◆ TASK TO COMPLETE: Go to the line below containing "Task: Click the left" and print exactly from there through the line containing "This screenshot has height=638, width=1165.", both included. Print nothing else.

-- GIVEN DATA follows --

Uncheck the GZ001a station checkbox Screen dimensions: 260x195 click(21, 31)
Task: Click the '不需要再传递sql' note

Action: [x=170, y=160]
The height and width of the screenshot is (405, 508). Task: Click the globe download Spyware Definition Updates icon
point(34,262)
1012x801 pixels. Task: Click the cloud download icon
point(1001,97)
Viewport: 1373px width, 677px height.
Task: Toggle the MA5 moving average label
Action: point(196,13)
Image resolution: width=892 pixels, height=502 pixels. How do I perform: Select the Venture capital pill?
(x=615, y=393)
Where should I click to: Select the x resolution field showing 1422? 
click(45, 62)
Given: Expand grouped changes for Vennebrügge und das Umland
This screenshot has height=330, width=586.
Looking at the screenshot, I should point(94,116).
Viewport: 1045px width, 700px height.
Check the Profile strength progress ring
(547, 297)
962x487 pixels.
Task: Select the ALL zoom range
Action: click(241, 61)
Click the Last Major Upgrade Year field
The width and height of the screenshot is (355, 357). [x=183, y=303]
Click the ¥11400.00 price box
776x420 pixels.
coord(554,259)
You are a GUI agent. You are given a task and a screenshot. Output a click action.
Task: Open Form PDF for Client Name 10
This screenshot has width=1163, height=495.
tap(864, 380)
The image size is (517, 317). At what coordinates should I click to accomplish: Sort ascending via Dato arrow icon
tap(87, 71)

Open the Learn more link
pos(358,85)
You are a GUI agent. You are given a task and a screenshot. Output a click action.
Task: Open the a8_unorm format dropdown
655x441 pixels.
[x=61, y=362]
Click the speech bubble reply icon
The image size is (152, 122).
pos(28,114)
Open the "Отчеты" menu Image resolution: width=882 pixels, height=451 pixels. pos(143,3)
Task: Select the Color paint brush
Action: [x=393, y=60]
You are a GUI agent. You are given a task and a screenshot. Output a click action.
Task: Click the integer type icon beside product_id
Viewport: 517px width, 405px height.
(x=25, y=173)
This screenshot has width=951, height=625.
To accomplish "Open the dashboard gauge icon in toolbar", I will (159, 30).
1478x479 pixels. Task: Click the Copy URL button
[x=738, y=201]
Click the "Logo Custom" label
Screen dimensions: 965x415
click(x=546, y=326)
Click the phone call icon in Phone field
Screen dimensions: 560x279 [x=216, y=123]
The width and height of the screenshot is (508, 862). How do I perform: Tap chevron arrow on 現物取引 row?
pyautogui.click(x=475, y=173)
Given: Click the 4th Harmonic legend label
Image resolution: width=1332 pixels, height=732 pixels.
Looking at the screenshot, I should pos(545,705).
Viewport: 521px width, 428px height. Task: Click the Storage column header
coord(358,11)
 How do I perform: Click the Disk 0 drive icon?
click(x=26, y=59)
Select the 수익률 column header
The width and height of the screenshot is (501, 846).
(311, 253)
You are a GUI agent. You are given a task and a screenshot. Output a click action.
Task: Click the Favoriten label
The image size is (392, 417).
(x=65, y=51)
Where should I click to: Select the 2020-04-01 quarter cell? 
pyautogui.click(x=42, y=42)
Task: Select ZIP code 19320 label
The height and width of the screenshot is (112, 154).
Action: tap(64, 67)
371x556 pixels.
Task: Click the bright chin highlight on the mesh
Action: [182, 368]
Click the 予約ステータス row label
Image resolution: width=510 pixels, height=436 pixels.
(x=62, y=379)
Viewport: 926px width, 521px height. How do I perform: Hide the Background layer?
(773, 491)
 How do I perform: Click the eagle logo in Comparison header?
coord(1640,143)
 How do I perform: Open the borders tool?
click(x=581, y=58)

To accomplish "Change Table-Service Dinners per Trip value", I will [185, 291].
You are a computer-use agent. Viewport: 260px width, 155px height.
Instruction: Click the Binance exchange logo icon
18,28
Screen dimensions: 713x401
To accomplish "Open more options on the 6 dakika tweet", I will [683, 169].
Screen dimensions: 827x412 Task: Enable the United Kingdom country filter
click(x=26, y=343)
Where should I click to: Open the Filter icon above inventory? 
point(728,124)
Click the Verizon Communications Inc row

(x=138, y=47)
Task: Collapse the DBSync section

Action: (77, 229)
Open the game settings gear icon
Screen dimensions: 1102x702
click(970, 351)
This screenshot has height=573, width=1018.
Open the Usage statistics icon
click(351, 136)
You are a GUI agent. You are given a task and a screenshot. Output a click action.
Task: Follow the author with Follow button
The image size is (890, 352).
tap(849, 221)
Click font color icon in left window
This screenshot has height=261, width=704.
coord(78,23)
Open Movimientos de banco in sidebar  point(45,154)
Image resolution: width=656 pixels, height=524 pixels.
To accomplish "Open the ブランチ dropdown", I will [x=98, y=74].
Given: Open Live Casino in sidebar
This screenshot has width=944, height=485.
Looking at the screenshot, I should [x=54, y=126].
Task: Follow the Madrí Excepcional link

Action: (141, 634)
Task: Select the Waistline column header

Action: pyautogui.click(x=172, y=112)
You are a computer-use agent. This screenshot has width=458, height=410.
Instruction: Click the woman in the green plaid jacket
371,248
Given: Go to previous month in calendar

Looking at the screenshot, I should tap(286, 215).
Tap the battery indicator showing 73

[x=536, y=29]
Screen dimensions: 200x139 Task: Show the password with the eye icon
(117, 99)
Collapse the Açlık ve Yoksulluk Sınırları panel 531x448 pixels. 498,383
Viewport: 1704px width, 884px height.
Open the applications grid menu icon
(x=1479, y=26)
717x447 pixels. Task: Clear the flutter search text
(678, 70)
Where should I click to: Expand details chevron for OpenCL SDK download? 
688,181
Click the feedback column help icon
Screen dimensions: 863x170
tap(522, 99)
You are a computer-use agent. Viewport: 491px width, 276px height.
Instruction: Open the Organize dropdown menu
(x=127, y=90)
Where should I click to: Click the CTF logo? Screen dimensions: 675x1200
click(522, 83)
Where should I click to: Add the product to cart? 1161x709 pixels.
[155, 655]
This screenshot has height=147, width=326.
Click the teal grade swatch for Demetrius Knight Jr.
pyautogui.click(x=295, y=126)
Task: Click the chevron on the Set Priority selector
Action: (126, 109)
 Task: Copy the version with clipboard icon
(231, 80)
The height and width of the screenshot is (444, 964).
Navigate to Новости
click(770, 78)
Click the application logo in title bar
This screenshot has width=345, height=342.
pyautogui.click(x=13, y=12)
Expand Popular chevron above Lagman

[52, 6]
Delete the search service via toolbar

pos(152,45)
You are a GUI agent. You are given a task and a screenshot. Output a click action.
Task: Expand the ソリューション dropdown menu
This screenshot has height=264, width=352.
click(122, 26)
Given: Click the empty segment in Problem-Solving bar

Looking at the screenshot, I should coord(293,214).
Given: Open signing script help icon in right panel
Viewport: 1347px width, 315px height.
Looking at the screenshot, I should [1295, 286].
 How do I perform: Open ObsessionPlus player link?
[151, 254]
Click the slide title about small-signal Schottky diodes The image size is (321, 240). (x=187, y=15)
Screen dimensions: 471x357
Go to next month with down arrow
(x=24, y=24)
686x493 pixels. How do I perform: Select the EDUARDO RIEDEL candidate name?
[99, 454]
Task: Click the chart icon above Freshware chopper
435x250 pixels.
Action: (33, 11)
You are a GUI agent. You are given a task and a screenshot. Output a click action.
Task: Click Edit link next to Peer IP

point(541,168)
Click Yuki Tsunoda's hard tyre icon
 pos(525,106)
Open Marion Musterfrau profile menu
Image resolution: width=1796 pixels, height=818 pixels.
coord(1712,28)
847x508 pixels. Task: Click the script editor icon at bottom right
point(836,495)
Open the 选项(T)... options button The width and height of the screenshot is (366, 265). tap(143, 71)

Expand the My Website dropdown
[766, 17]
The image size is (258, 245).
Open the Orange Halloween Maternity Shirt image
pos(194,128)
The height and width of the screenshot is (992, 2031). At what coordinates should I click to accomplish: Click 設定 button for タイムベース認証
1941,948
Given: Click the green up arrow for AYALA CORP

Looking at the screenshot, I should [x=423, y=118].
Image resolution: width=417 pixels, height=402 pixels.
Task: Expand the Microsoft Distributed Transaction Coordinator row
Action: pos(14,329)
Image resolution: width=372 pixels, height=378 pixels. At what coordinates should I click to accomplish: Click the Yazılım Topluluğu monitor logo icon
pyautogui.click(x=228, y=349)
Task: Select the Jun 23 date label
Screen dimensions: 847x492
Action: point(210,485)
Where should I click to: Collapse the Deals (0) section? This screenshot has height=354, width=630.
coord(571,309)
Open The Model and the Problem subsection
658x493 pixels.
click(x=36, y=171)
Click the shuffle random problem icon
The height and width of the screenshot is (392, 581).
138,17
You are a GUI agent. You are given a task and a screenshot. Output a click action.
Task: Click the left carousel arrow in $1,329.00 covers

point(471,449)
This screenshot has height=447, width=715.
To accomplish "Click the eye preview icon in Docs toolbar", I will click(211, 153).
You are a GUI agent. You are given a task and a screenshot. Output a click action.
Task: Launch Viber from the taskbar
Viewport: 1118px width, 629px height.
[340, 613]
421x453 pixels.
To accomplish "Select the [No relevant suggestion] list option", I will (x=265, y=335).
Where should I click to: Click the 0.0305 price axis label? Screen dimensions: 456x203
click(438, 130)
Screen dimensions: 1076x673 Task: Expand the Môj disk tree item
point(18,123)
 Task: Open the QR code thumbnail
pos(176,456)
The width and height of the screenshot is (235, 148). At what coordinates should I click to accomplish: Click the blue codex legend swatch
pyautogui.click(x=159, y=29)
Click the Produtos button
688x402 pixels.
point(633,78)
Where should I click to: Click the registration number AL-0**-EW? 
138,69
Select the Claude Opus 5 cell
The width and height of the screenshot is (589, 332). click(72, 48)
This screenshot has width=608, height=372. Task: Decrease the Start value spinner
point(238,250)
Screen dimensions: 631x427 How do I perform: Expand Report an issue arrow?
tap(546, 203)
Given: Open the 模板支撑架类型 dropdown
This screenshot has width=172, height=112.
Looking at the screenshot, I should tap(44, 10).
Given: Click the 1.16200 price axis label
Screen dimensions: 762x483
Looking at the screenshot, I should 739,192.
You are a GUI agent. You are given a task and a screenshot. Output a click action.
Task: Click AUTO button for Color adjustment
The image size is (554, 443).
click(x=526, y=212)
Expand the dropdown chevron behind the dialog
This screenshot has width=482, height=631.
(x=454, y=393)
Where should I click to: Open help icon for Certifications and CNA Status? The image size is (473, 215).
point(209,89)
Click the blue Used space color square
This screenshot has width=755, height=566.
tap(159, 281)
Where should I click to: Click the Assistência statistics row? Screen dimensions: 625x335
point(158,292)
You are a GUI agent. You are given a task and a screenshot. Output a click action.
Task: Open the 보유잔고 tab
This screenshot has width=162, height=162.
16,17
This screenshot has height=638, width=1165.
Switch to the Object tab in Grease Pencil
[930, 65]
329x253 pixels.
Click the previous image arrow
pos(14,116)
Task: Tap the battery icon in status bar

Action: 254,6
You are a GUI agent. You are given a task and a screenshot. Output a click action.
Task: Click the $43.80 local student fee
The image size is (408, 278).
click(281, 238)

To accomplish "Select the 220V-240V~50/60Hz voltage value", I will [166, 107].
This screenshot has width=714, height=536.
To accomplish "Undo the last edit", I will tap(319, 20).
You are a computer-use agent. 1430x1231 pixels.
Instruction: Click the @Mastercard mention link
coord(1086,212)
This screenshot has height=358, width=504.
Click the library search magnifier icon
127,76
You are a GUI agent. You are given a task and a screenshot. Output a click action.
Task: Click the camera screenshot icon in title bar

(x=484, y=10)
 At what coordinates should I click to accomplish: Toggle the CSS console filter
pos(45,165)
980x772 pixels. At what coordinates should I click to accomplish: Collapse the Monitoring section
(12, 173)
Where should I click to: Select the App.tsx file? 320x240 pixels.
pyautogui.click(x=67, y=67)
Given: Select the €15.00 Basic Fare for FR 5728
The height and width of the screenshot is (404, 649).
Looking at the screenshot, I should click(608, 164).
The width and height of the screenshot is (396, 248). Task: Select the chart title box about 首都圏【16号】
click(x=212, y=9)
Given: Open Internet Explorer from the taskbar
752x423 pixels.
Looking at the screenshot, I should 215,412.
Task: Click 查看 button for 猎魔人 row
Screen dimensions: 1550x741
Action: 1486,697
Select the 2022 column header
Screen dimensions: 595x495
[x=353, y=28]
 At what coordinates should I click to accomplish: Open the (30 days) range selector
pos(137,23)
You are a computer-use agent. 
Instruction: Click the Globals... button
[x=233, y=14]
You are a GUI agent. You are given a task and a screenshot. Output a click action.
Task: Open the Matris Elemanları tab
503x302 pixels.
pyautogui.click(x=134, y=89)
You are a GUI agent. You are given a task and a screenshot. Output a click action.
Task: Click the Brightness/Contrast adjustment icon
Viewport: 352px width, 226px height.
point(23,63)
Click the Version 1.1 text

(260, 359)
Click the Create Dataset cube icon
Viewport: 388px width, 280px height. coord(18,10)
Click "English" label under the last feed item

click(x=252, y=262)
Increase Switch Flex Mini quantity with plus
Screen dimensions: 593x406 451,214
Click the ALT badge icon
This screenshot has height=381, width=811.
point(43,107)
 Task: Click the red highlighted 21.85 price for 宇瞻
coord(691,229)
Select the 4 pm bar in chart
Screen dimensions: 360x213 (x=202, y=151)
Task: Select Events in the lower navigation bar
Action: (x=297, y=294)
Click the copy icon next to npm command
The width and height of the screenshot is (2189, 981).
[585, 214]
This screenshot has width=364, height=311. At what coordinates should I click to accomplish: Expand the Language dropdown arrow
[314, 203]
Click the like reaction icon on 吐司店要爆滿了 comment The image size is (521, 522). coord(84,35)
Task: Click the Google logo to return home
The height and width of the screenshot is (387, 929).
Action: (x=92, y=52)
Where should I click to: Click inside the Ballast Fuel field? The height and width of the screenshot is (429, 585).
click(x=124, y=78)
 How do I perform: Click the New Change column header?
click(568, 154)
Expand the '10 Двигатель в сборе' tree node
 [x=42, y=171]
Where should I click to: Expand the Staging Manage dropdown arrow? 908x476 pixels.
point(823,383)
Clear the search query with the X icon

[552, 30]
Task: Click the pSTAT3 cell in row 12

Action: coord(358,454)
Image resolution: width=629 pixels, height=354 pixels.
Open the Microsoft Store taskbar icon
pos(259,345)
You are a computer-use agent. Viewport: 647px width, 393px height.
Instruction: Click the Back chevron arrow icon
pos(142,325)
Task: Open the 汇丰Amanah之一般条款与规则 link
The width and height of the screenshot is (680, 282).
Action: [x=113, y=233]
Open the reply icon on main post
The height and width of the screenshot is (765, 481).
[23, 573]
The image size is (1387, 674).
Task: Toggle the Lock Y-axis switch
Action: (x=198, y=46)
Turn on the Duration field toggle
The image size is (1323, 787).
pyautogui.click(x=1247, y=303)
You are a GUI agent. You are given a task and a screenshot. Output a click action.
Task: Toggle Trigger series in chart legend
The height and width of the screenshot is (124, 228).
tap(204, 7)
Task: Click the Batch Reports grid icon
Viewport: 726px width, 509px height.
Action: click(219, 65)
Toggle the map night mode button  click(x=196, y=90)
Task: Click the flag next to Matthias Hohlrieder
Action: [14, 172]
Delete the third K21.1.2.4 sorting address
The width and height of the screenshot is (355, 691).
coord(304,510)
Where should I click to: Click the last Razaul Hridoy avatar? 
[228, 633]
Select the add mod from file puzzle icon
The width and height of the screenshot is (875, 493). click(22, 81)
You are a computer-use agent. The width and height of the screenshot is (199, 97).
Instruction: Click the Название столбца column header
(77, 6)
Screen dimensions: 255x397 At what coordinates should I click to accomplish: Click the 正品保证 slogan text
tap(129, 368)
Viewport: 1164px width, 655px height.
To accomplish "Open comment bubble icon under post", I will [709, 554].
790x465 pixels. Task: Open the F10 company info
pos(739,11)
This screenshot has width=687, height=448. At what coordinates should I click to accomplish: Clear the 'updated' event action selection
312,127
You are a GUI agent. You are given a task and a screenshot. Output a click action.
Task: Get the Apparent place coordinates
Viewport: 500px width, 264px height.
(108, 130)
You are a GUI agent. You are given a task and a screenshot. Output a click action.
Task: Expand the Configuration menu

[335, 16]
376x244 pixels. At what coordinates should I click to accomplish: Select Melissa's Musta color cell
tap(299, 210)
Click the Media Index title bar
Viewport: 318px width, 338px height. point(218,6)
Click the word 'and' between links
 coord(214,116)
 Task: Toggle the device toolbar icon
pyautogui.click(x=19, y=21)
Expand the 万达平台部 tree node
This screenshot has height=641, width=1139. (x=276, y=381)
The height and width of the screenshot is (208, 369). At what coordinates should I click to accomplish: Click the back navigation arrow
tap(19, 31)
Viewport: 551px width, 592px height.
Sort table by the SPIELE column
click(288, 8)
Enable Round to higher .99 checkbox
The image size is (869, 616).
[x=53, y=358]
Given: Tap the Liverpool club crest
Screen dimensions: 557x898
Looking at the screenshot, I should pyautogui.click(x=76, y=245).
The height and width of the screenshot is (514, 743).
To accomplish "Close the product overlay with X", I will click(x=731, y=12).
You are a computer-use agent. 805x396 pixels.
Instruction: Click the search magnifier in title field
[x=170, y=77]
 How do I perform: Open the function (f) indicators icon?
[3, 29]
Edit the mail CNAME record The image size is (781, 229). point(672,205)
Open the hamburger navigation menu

-- GIVEN DATA concluded --

◆ ANSWER TO THIS EXERCISE:
Task: Click the left carousel arrow in $1,329.00 covers

point(471,449)
This screenshot has height=447, width=715.
To accomplish "Click the eye preview icon in Docs toolbar", I will click(211, 153).
You are a GUI agent. You are given a task and a screenshot. Output a click action.
Task: Launch Viber from the taskbar
Viewport: 1118px width, 629px height.
[340, 613]
421x453 pixels.
To accomplish "Select the [No relevant suggestion] list option", I will (x=265, y=335).
Where should I click to: Click the 0.0305 price axis label? Screen dimensions: 456x203
click(438, 130)
Screen dimensions: 1076x673 Task: Expand the Môj disk tree item
point(18,123)
 Task: Open the QR code thumbnail
pos(176,456)
The width and height of the screenshot is (235, 148). At what coordinates should I click to accomplish: Click the blue codex legend swatch
pyautogui.click(x=159, y=29)
Click the Produtos button
688x402 pixels.
point(633,78)
Where should I click to: Click the registration number AL-0**-EW? 
138,69
Select the Claude Opus 5 cell
The width and height of the screenshot is (589, 332). click(72, 48)
This screenshot has width=608, height=372. Task: Decrease the Start value spinner
point(238,250)
Screen dimensions: 631x427 How do I perform: Expand Report an issue arrow?
tap(546, 203)
Given: Open the 模板支撑架类型 dropdown
This screenshot has width=172, height=112.
Looking at the screenshot, I should tap(44, 10).
Given: Click the 1.16200 price axis label
Screen dimensions: 762x483
Looking at the screenshot, I should 739,192.
You are a GUI agent. You are given a task and a screenshot. Output a click action.
Task: Click AUTO button for Color adjustment
The image size is (554, 443).
click(x=526, y=212)
Expand the dropdown chevron behind the dialog
This screenshot has width=482, height=631.
(x=454, y=393)
Where should I click to: Open help icon for Certifications and CNA Status? The image size is (473, 215).
point(209,89)
Click the blue Used space color square
This screenshot has width=755, height=566.
tap(159, 281)
Where should I click to: Click the Assistência statistics row? Screen dimensions: 625x335
point(158,292)
You are a GUI agent. You are given a task and a screenshot. Output a click action.
Task: Open the 보유잔고 tab
This screenshot has width=162, height=162.
16,17
This screenshot has height=638, width=1165.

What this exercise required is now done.